++++ Material for this exercise ++++

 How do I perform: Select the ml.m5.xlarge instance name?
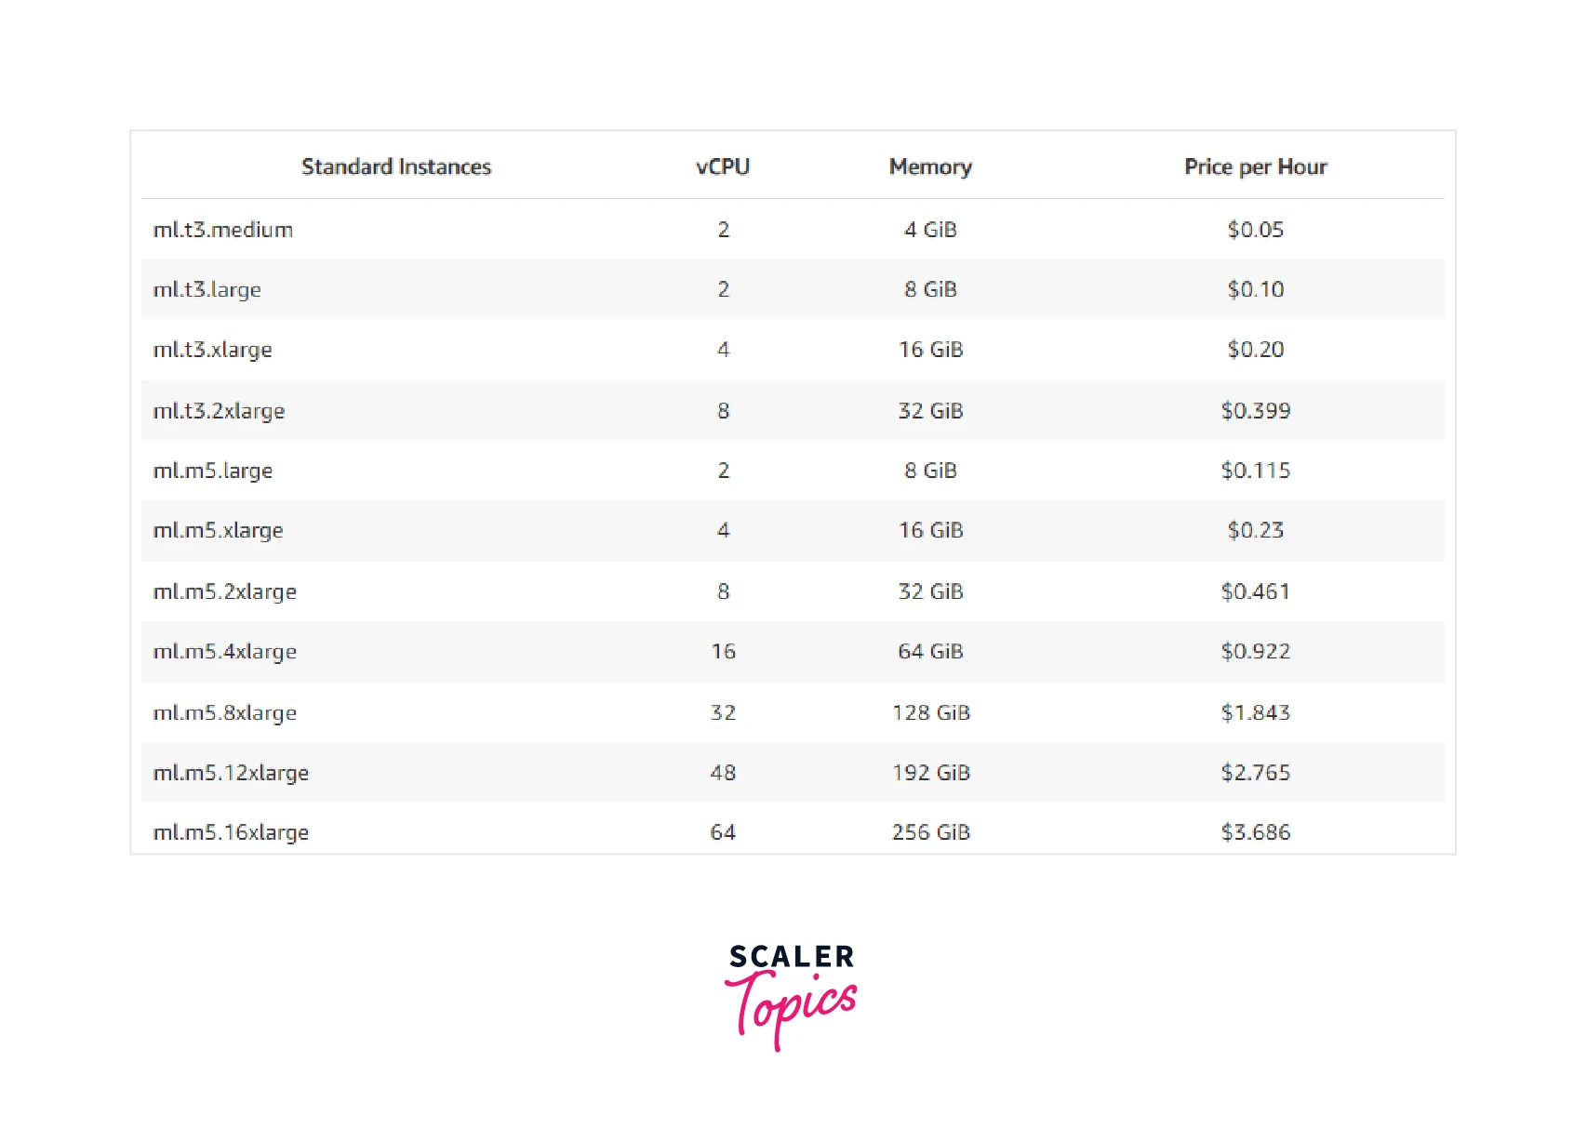coord(219,530)

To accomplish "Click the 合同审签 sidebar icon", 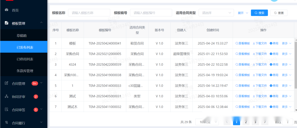I will 6,110.
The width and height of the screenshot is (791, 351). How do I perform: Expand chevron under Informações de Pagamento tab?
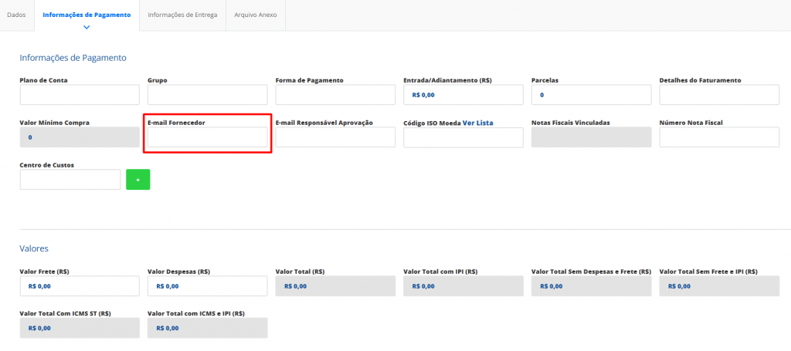coord(87,27)
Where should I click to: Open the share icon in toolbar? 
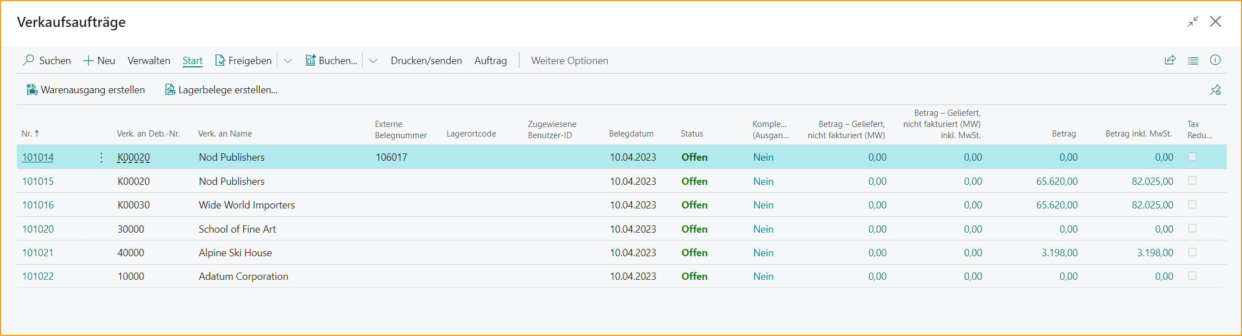1170,60
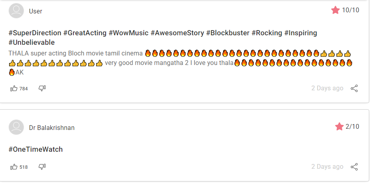370x185 pixels.
Task: Dislike Dr Balakrishnan's review
Action: (x=42, y=167)
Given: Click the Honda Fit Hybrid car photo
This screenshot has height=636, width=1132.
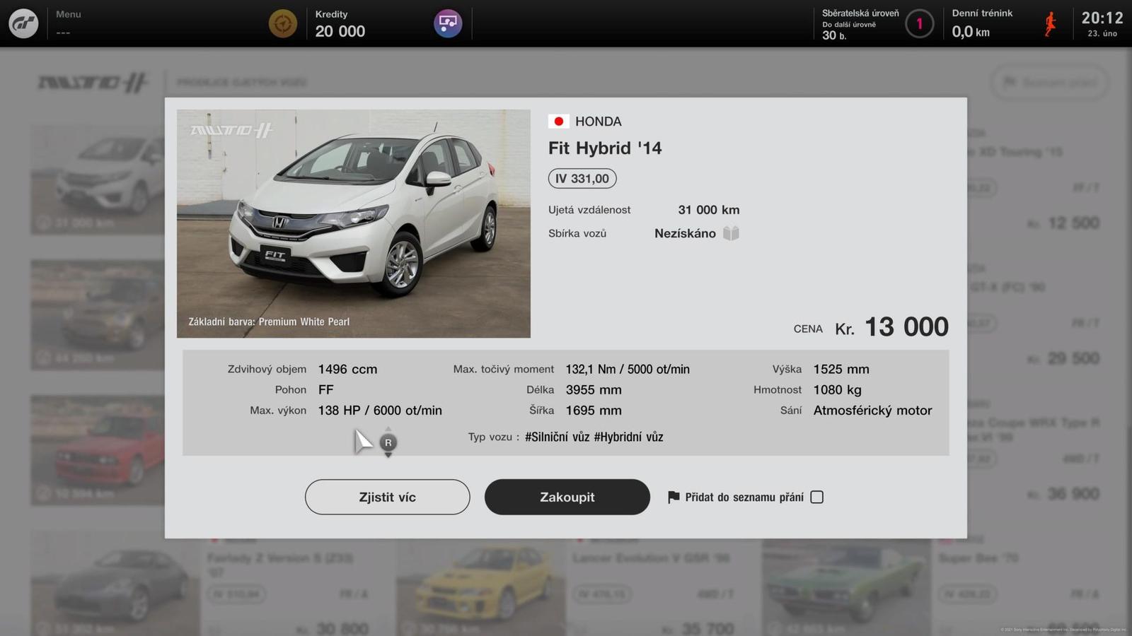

++++

From the records above, copy exactly the stretch from the line holding "The width and" through the line holding "Given: Click the Honda Fit Hybrid car photo", both ends included, without the pictures.

Answer to this task >>
The width and height of the screenshot is (791, 351). How do I perform: Expand chevron under Informações de Pagamento tab?
coord(87,27)
Where should I click to: Open the share icon in toolbar? 
1170,60
370x185 pixels.
Task: Dislike Dr Balakrishnan's review
Action: (x=42, y=167)
Given: Click the Honda Fit Hybrid car photo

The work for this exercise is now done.